REQUIREMENT: How many of the lines in the material underneath include the string "with"? State the number only.

INFORMATION SHOWN: Begin

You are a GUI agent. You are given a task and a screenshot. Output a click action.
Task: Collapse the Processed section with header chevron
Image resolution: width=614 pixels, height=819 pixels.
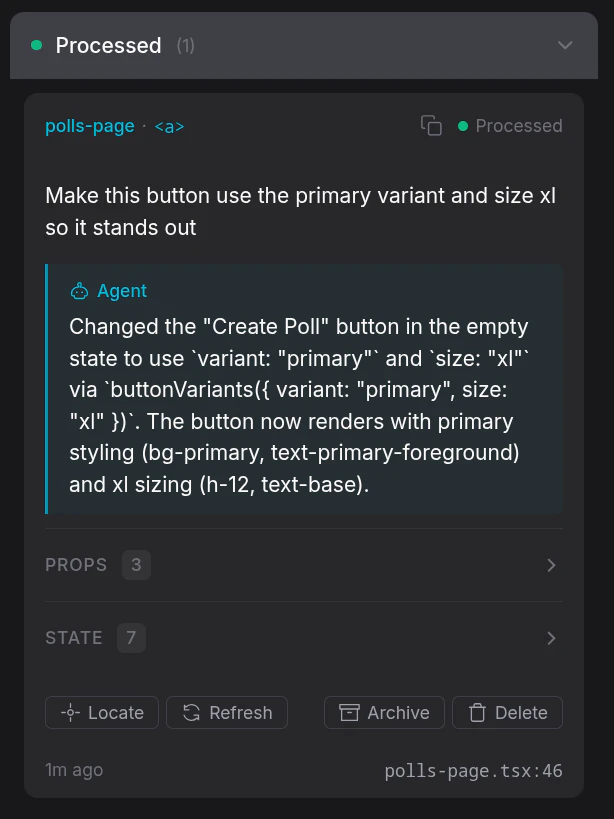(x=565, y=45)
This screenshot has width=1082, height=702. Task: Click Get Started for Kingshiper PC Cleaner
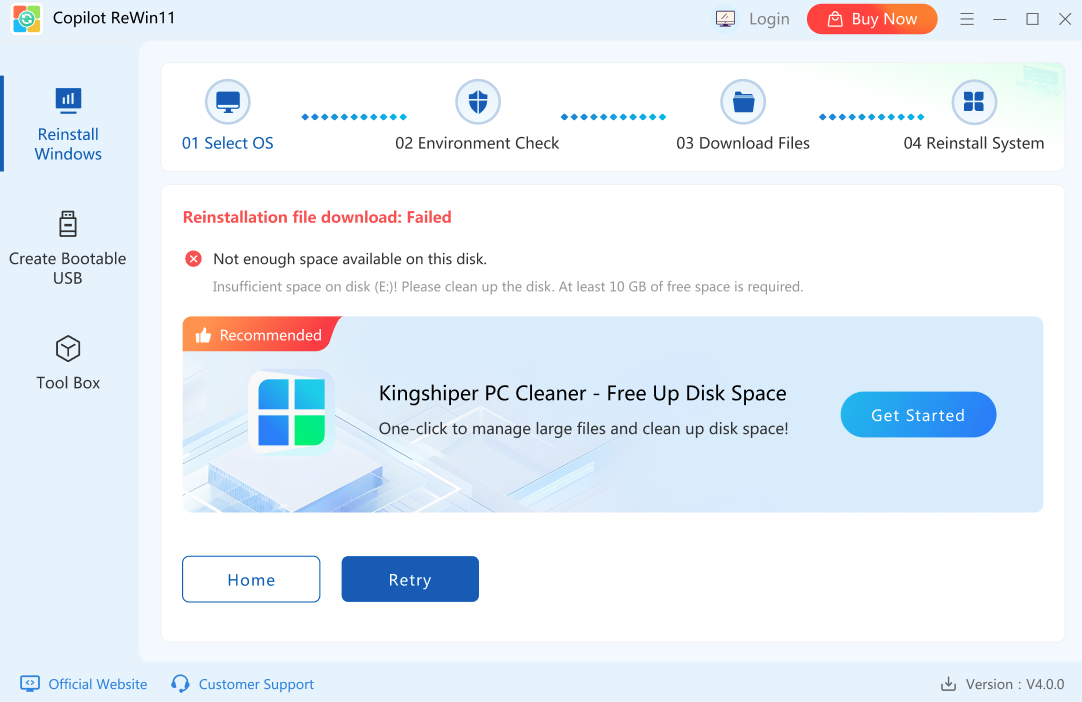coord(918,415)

INFORMATION SHOWN: End
INFORMATION SHOWN: Begin

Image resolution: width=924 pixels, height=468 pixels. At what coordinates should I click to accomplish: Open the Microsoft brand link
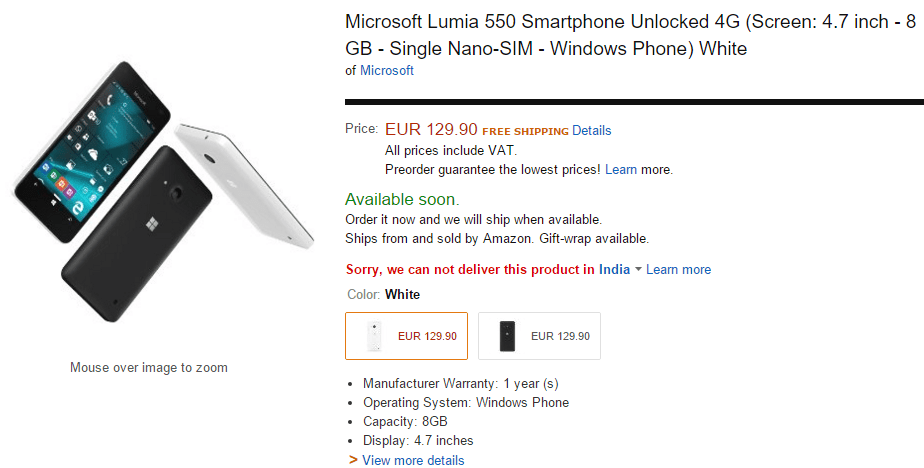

INFORMATION SHOWN: End
INFORMATION SHOWN: Begin

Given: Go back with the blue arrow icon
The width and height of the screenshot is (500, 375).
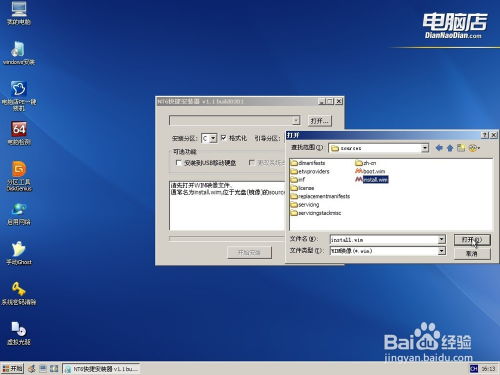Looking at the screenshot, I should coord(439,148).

INFORMATION SHOWN: End

SOLUTION FOR THIS EXERCISE: 2